The instructions which came in the packet were irrelevant; the name of the game for the new user appeared to be to press every button in sight to see the effect. It did not help that we were sitting in a part of the house where the signal reception was poor, nor that we were trying to use the device at the same time as a significant percentage of the population of our time zone. For a couple of hours we decided that the machine would not work unless we could remember the password for our WiFi router. We put the thing to one side until I discovered that the evening’s TV was rubbish.
Bored I picked the tablet up again and pressed a button or two. Suddenly I see I am being called; ‘barry’ - with a small‘B‘. This modern style of familiarity always irks me. At least they could have called the new customer: ‘Mr Barry‘. Then suddenly I notice that I can select a book from a list of thousands and can ask for an extract of sample text to be downloaded to my home page. I note that all I have to do to ‘buy‘ this book is to push a button marked ‘buy‘ and within a few minutes a copy will be sent over the ether to the device in my hand. Indeed I don’t have to get the car out, drive over the ice strewn roads to an enormously expensive car park, in order to select and choose a book from a crowded bookstore. There is no risk of accident, no risk of infective disease, no chance of speeding tickets and no money to pay for parking or toll fees. All I have to do from my armchair is press the square marked ‘buy’. But I won’t get a hard copy.
I try two sample extracts from ‘horse’ books, decide the writing styles are not for me and eventually I work out how to erase the sample extract without pressing the ‘buy‘ button. I do feel that particular square ought to be highlighted.
I poured myself another glass of wine . I sat and pondered. A decision had been made. If I am ever to tell the story of Joe, then this Amazon way has to be the way. When these devices look a little more inviting, and certainly when the format is in colour then the sale of traditional paperbacks will fall off dramatically just as when in my youth during the early days of Penguin, paperbacks stole the place of hardbacks. I can even see Walmart giving similar tablets away. I can envisage how in the future I am going to be known by a combination of my Amazon number and my emaiI address. So Create Space (an Amazon company), here I come. But not yet.
My story of Joe embraces my buying him, my living with him, my trying to reschool him and a fearful accident by which he nearly killed me. Eventually I send him away and finally sadly comes about his demise. There is no need for me to sit and work out the plot; the facts are more relevant to life than any fiction. The sequel will be the story of how I discovered that DiDi, Joe’s successor, is a very different type of horse and that I can’t ride her for some very relevant reason. Put bluntly, I am not nowadays a good enough a rider. However the problem is that the stories, of probably some 300,000 words, were written over a five year period. The text must be adapted so that the story is told in the same tense, in the first person, in sequence and without repetition.

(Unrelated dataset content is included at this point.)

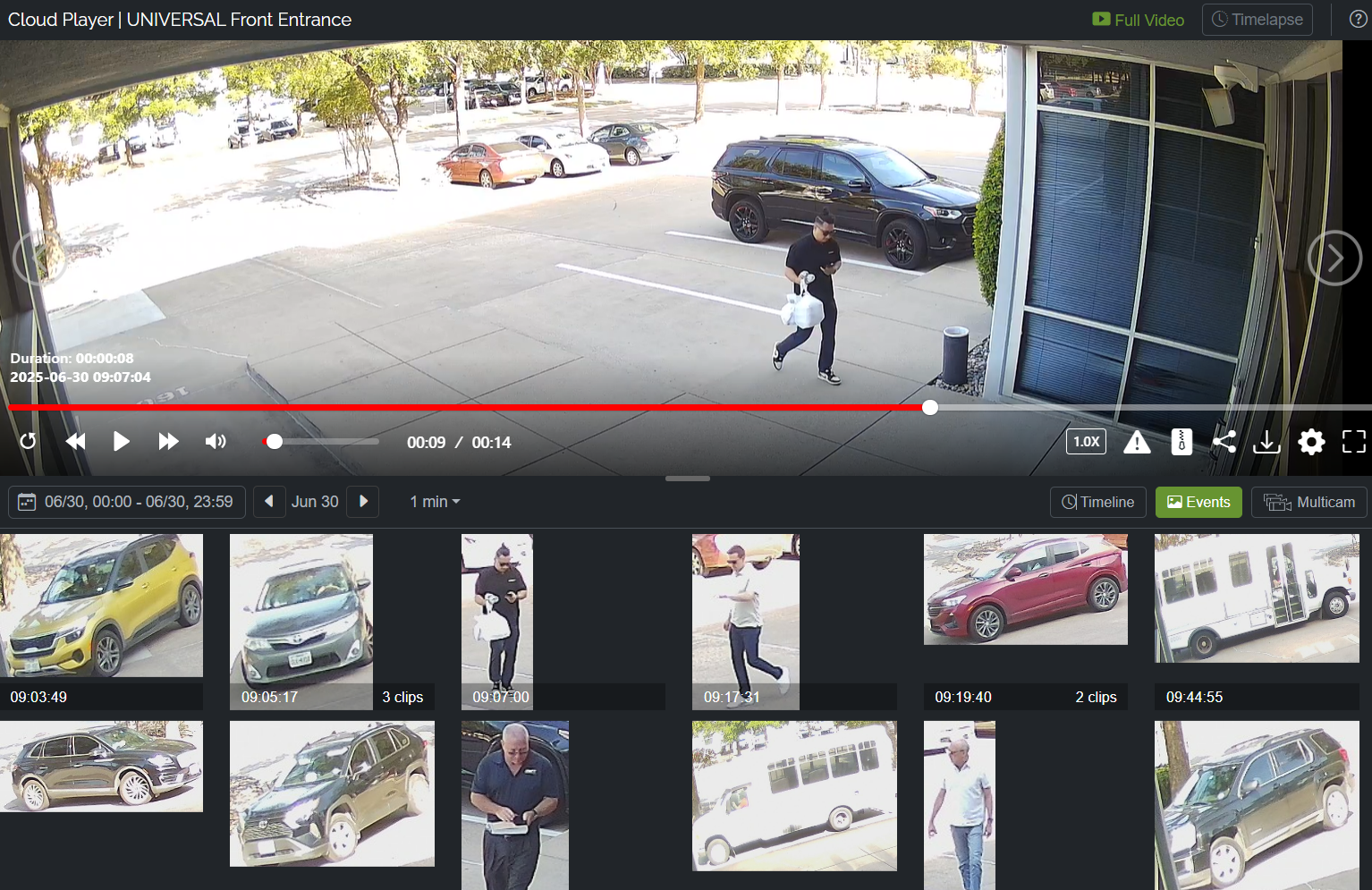The image size is (1372, 890).
Task: Open the help question mark icon
Action: [x=1357, y=20]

So this little grey and black slab has turned my world upside down. I am faced with hours, maybe months, of editing in the certain realisation that much of the previous effort of editing was an utter waste of time. I suppose some of us have to learn by our mistakes.
Now, here I sit typing this to you guys and dolls. You have in fact become ‘chums’ of mine. I communicate with you like thinking but faceless pseudonyms more than I talk with my neighbour and certainly more than I talk with my family. If I had not discovered this particular forum then I might have decided that writing a book was out of my reach. Even now what worries me is that I might do another Anna Sewell, that is to see a book on the subject of a black gelding ‘published’ only to pass on a few months later. I suppose that is not the way for me to think.
Of course, with the benefit of hindsight, I should have ignored Amazon and bought a box of matches.